Discovering the wines of the Italian region of Sannio

Located just 50 kilometers inland from bustling Naples and the attractions of the Amalfi Coast, the Sannio region of Campania remains relatively unknown to Japanese travellers. But that could change as the region’s long history of wine production finally gains international recognition, and with it a new legion of wine lovers.

Sannio wines were recently in the spotlight at a tasting masterclass held at the Tokyo American Club. Samples from a wide range of large and small scale Sannio growers were offered for the first time to a select group of industry experts.

Centered on the historic town of Benevento, the Sannio region has more than 60 different types of wine and 8,000 winemakers, including large cooperative wineries. While wines from Sannio’s neighbors such as Taurasi and Fiona di Avellini have historically garnered more praise, local producers have focused on Falanghina, a delicious dry white grape variety, and Aglianico, a robust, medium-bodied red grown primarily on the slopes of Mount Taburno. .

Promotion of the region has increased in recent times, largely due to the efforts of the Consortium Sannio, originally founded in 1999. The group supports viticulture in the region and promotes local producers in the region, small and large, helping to forge links with international markets. These efforts are part of a larger plan to increase tourism in the region with a focus on wine, slow food and showcasing the region’s natural diversity to the world. “Compared to its more famous neighbours, Sannio offers excellent value for money when it comes to food and accommodation for the traveler,” says Consortium President Libero Rillo.

Sannio vineyards near Mount Vesuvius in Italy Photo: Sannio DOP

Sannio lies in the shadow of Mount Vesuvius, the ashes of which play an important role in the volcanic nature of the soil. The landscape itself is defined by viticulture and environmental protection is strongly linked to the economic future and sustainability of the region. The province is currently applying for UNESCO Geopark status for Mount Taburno and the Matese Massif. This would not only protect an important area of ​​biodiversity, but it would also open the door to wine-based agritourism. “There are few places in Italy that offer so much diversity in such a compact area,” says Rillo. The region is also home to some very attractive towns such as Sant’Agata dei Goti, where you can enjoy a glass of Falanghina in the old cellars of the Mustilli family winery, which also has a restaurant and a small hotel on site.

Although the area experienced economic decline after World War II, it was actually a blessing in disguise since most farmers could not afford to uproot their “old” vines and replant with more profitable vines. such as Merlot or Cabernet Sauvignon.

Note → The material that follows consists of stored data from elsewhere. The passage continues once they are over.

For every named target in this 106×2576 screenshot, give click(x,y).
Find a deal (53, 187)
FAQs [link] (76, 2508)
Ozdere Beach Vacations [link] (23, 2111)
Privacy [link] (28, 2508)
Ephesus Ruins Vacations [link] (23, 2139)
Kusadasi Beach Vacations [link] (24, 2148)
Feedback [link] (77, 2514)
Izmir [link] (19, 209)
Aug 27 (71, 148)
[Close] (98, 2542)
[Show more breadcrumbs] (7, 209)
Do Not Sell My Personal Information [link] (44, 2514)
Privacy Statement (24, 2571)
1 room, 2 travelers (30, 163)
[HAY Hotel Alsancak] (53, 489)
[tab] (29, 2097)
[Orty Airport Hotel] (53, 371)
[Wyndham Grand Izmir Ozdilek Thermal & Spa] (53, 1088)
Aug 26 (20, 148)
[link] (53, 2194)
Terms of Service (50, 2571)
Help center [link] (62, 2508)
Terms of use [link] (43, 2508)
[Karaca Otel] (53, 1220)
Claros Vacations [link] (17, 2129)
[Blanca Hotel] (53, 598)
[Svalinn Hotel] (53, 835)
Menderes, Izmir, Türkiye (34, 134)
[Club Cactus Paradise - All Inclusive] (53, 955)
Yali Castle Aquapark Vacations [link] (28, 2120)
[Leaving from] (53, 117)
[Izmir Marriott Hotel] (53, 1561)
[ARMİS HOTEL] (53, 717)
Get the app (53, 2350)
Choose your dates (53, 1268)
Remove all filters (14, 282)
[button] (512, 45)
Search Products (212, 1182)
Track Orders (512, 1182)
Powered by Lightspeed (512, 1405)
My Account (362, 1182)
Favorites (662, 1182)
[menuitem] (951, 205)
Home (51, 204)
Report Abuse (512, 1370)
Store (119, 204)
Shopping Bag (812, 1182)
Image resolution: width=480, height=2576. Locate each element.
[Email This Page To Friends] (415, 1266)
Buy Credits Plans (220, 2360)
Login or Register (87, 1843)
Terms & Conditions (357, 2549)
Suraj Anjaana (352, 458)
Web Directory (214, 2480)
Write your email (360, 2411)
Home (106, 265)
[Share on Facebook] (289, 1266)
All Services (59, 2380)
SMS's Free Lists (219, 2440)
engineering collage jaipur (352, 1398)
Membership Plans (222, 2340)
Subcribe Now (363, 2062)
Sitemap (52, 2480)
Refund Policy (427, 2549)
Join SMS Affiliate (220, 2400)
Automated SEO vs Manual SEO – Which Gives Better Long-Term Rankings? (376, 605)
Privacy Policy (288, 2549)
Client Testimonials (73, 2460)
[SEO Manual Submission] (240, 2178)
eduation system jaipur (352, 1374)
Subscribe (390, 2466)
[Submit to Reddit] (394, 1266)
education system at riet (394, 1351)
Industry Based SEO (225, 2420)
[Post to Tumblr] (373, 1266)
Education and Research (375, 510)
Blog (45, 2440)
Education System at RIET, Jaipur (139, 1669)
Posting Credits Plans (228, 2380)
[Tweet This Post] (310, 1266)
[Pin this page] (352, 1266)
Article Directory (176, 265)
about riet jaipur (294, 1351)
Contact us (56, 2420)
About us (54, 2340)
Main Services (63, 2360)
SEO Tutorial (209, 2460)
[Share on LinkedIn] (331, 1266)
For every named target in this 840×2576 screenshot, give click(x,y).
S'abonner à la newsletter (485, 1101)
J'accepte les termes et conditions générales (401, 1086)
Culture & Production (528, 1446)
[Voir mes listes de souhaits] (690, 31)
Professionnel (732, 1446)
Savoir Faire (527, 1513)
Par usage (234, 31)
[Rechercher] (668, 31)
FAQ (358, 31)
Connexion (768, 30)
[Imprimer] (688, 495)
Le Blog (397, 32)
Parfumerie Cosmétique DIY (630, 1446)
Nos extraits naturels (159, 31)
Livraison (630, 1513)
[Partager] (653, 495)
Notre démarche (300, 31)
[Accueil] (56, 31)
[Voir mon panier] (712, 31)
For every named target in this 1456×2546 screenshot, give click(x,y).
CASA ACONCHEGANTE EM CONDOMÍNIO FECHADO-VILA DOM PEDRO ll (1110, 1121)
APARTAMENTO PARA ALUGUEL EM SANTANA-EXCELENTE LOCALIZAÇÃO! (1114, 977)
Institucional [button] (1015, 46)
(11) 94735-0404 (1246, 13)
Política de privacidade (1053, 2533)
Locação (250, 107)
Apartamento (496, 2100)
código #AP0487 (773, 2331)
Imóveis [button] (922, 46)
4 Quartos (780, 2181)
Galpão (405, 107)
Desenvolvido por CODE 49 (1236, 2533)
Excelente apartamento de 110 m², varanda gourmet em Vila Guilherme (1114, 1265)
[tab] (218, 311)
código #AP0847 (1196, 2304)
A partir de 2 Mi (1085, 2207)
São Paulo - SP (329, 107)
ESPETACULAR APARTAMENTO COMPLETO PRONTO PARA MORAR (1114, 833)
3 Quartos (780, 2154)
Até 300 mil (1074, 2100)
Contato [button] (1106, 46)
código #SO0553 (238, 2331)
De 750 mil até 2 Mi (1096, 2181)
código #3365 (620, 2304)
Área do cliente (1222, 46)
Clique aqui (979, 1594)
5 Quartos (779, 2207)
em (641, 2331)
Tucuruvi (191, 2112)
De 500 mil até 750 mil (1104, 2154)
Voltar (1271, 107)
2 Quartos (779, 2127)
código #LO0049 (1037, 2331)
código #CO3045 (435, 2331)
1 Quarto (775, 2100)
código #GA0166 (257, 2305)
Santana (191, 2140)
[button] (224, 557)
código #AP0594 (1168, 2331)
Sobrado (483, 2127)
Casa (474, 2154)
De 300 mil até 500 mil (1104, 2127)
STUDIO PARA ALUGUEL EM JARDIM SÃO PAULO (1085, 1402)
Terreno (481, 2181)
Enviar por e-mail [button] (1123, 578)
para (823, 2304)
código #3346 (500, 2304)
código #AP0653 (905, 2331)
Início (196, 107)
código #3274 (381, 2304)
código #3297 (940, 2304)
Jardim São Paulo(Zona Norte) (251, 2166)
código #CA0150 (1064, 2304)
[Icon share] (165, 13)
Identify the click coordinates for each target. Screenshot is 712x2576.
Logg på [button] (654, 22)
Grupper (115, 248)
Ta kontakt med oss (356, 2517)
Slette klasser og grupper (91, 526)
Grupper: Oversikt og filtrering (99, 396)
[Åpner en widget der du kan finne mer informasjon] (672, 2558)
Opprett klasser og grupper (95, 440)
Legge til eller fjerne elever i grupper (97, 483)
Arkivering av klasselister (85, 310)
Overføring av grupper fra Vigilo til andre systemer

As a result, Sannio is home to a surprisingly high number of indigenous grape varieties. The Falanghina is by far the most planted. With its pleasant acidity, minerality and aromatic complexity, this wine is perfectly suited to current wine trends. Falanghina del Sannio DOC covers a large area of ​​the province of Benevento, producing 80% of all Falanghina grown in southern Italy. The altitude of the vineyards varies from 350 to 500 meters, which plays an important role in the dynamism and the characteristic freshness of the wine.

Rillo, who also operates one of Sannio’s most successful vineyards, Fontanavechia, says this wine pairs extremely well with Japanese cuisine, especially fish dishes. “What’s exceptional about this wine is the depth of character that follows the initial freshness,” he says. Other well-known Falanghina wineries include Ocone and La Guardiense whose Janare Falanghina del Sannio has been well received.

Aglianico del Taburno, the region’s king of reds, has been grown around Mount Taburno for centuries and has different characteristics from the more familiar neighboring wines of Taurasi and Vulturi. The tannins generally balance out younger and stand up well to the region’s rustic cuisine. They are known for their velvety long and structured finish. Some of Aglianico’s vineyards are very old with some over 200 years old and planted long before the phylloxera epidemic destroyed so many vineyards in the 19th century. Rillo produces one of the best-known Aglianicos, Vigna Cataratte, a 100% Aglianico aged in French oak barrels for 18 months.

The consortium plans to continue its efforts to promote its wines not only in Japan but also in the Asia-Pacific region. Rillo added: “Ensuring the excellent quality of local wines is one of our main objectives, but the overall image contributes to the economic and cultural future of the region.” With such a wealth of wine and history, and a centrally located location in the Italian ‘boot’, Sannio is poised to be on the map of travelers and wine lovers.